3rd August 2020

Household essentials for the first few weeks of parenthood

Yes, you should probably get a bottle steriliser, a nursing pillow and so many burp cloths (get bamboo if you can, for the environment) that your living room looks like an explosion in a flag factory. But what about the stuff that will save you, and more importantly, your sanity, in the first few weeks of motherhood?

A kitchen full of pre-prepped food

It is a long-held wisdom among mothers that one should not enter into the serious business of motherhood without stocking one’s freezer with an entire apocalypse’s worth of lovingly home-cooked casseroles, curries and bologneses.

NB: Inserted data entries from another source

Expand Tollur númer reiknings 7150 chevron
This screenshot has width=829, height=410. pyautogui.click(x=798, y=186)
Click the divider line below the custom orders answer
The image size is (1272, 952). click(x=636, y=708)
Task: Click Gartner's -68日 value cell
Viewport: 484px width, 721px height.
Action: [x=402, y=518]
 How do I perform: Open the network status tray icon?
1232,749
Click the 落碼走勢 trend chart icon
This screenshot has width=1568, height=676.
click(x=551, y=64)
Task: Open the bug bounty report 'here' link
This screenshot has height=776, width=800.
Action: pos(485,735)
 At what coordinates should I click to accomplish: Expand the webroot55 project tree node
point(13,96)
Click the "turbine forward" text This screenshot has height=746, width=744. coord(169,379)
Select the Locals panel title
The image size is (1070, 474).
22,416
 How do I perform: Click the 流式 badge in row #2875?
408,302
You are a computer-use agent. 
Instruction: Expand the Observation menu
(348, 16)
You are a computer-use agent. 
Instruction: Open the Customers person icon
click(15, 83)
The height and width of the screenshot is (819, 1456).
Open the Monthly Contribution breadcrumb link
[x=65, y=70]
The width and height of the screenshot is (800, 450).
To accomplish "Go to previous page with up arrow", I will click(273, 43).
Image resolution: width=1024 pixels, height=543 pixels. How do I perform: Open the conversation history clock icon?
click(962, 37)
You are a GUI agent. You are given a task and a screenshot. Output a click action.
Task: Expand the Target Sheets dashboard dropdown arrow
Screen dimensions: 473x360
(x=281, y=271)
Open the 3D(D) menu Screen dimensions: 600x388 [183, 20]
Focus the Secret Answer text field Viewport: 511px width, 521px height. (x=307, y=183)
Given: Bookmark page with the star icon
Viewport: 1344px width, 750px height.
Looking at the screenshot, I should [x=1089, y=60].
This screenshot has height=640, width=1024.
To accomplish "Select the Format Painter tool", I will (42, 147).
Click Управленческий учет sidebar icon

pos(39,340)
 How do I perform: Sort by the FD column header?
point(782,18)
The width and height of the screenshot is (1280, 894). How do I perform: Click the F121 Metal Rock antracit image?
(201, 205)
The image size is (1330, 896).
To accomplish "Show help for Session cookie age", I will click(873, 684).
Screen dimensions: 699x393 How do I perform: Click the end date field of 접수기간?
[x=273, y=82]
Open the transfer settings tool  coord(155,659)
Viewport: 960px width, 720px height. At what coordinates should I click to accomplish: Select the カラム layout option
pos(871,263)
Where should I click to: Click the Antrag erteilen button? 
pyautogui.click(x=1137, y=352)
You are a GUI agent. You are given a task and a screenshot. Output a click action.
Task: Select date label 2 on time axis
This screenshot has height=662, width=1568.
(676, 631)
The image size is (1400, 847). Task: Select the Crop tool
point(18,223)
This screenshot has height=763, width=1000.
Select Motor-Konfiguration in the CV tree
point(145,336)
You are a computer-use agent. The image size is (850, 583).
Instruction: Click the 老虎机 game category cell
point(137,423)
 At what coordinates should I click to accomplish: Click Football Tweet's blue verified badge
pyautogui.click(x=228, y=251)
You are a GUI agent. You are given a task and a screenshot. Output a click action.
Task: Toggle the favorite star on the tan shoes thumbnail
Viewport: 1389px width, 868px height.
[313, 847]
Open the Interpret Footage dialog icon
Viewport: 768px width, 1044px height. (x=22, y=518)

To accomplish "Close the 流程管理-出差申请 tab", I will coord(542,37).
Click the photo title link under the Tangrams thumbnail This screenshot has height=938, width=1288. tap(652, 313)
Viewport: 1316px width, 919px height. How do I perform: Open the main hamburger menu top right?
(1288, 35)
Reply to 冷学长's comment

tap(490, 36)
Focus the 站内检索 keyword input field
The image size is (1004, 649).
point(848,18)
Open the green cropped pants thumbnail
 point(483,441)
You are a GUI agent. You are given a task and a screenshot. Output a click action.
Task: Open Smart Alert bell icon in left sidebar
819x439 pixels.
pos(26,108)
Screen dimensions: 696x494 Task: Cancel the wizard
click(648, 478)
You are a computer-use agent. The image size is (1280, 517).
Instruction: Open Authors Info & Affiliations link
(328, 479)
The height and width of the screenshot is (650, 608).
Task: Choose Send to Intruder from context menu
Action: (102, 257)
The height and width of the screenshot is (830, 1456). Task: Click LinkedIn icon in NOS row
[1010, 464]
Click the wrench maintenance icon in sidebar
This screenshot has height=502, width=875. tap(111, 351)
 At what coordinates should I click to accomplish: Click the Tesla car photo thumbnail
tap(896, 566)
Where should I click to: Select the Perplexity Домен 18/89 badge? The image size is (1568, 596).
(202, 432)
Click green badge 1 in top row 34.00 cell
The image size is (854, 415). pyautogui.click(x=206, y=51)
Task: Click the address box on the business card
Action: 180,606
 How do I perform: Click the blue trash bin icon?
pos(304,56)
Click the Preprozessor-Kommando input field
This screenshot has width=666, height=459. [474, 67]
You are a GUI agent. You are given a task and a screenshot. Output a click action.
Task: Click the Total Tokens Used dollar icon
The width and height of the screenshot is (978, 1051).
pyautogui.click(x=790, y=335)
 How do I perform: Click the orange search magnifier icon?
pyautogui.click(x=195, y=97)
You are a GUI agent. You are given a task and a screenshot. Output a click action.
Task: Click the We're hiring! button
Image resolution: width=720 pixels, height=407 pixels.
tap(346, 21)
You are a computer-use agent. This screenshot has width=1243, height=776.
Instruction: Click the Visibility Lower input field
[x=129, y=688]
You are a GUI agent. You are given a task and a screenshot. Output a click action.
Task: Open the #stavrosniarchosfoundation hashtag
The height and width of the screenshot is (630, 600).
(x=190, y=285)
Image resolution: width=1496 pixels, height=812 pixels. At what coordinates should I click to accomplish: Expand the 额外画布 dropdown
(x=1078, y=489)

If you can’t quite stomach the idea of getting off your sofa to do this, however, consider completing, paying for, and arranging delivery for a month’s worth of weekly groceries. Your future self will thank you for not making her leave the house unnecessarily, and you don’t even have to get off the sofa to make all this happen.

As for what to buy, consider that anything you want to cook and/or eat will have to be cooked and/or eaten with one hand, and buy accordingly. So ready meals are the order of the day; if you must cook, stock up on those items you’ve passed in the frozen aisle and wondered “who buys these?” – pre-chopped onions and mushrooms, frozen roast potatoes, grated cheese, etc.

You might also like to sign up to a meal kit delivery service, like Gousto or Hello Fresh, and then use emotional blackmail and/or your baby to pressure a relative into cooking it for you. If none of this appeals, may we suggest a few good pizza menus.

More snacks than you can shake a stick at

Early motherhood can be a magical time. It can also deplete you completely of energy, regardless of whether you’re breast or bottle-feeding, and you may come to find yourself relying on sugar and caffeine to keep you awake. So use your grocery service to buy your body weight in biscuits, then double that, because that’s how hungry you’ll be. You might also want to throw in some healthy snacks (pre-chopped crudites, for example; and a couple of frozen fruit smoothie mixes you can chuck in the blender for a vitamin boost), and more biscuits. Because apparently other people like them, too.

A streaming subscription

One of the most intensely enjoyable aspects of new motherhood these days is how you can watch multiple seasons of the trashiest TV in your pyjamas, completely without judgement, and while holding a cross between your new best friend and the world’s most adorable hot water bottle. A little viewing advice: 1) watch comforting things rather than brain-taxing things; especially if you’re not sleeping much; 2) DO NOT WATCH CRIME DRAMAS, because they all feature children in peril; and 3) watch everything with the subtitles on. You’d be surprised how much babies can time giant farts during key scenes.  

A tiny bag

No matter how cute your sleeping baby is – how perfect their eyelashes; how rhythmic their breathing – the only torture worse than being trapped under them with your phone out of reach is being trapped under one with your phone, but no battery, and no charger to hand. So always keep a little bag about your person, with a drinks bottle, thermos cup, snacks, tissues, lip and/or nipple balm, and a fully-charged portable phone charger or two.

A wipe-clean board to stick up by your front door

This is a life-saver: write, in large letters, a polite request for anyone knocking on your front door to do so quietly in case the baby is napping. Make sure it’s wipe-clean so that, if they keep waking the baby, you can write a second note that’s not quite so polite.